Over the past year, starting at last October’s CAR meetings in Long Beach, much of the collective efforts  of CAR can be described as a psychology and sociology study of this generation.  Here are some interesting tidbits, in no particular order.

-Millennials are delaying getting married.  Marriage rates are plummeting.  Less marriages = less homes purchased.

-They’re still living at home.  And I kept hearing that they like their parents much more than we did.  That’s slowing these young adults from “growing up”.  I kept hearing that “90% of Gen Ys have a good relationship with their parents.”  And sit down for this one:  2/3 of adult children living with their parents are “satisfied with the arrangement.”  And you thought it was just you…  They didn’t share whether the parents felt the same way about this arrangement.

-People are simply moving less.  Why?  Kids like their parents better.

-Regarding the plummeting marriage rate, one interesting anecdote was shared by Richard Thornberg, one of CAR’s top economists:  In previous generations, more men went to college, and more men had degrees than women.  Today it’s just the opposite:  More women are going to college than men, and more women have degrees than men.  So what?  Mr. Thornberg offered the following demographic comment:  Better educated men are ok being in a relationship with less educated women, but better educated women are NOT ok being in a relationship with less educated men.  This is a demographic conundrum that won’t go away soon.

-Or, more simply put, Mr. Thornburg asked for the single women in the audience to raise their hands if they’re ok going on a date with an adult man living with his parents.  Not many hands went up.

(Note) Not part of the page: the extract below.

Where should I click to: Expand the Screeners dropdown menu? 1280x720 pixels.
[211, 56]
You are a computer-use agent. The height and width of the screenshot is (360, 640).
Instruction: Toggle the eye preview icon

-Our population in California is becoming more Latino and more Asian.  Latinos and Asians historically live with their parents longer.

-Given our recent housing debate in Marin, how about this:  78% of Millennials would prefer to not own a car and rather would like to walk to everything.

-Millennials want walkability.  Millennials actually ARE buying in downtown LA and downtown Oakland.  Walkability, nightlife and activity in general were cited as the reasons for this.  They don’t care about quality of schools, because none of them are having kids yet.

-As for the decrease in units, investors are not in the market as heavily, and “investors need to be replaced by first-time-buyers” and it’s not happening.

THE PUBLIC POLICY DEBATE ON HOUSING

On several occasions, CAR CEO Joel Singer described housing as “the Achilles Heel of California.”  We’re just not building enough new housing, as he said.  California has 13% of the population in the US, and only generates 8% of the building permits.  The population is still growing, but nothing is being built for them.  The need for reform of CEQA came up over and over again.  CEQA is the California Environment Quality Act, and it makes building difficult.

Plus, it seems that everywhere other than Marin, density is preferred and increasing.  That’s where the Millennials want to live.  So Sacramento is focusing on affordable rentals, not affordable housing for purchase.  Joel Singer said that in a recent conversation with the Speaker of the California Assembly Toni Atkins (who hails from Coastal San Diego County), when asked about housing affordability, she started talking about rental affordability.  She told Joel, “just wait until we’re a 50% renter society.”

So that’s where the public policy debate in Sacramento is focused:  rental affordability.

As for the affordability of housing for purchase, it’s become increasingly unaffordable in California.  At the height of the recession, Joel Singer described it as a “once in a generation buying opportunity”.  Those days are long gone.  The ability to purchase a median-priced home in California has fallen to 36% this year, compared to 60% for the US.  Joel called this “self-inflicted pain” because we’re not building.

I’ll leave it there for now.  There is so much more to report, I’ll pick it up next week.

I wish you a safe and prosperous week.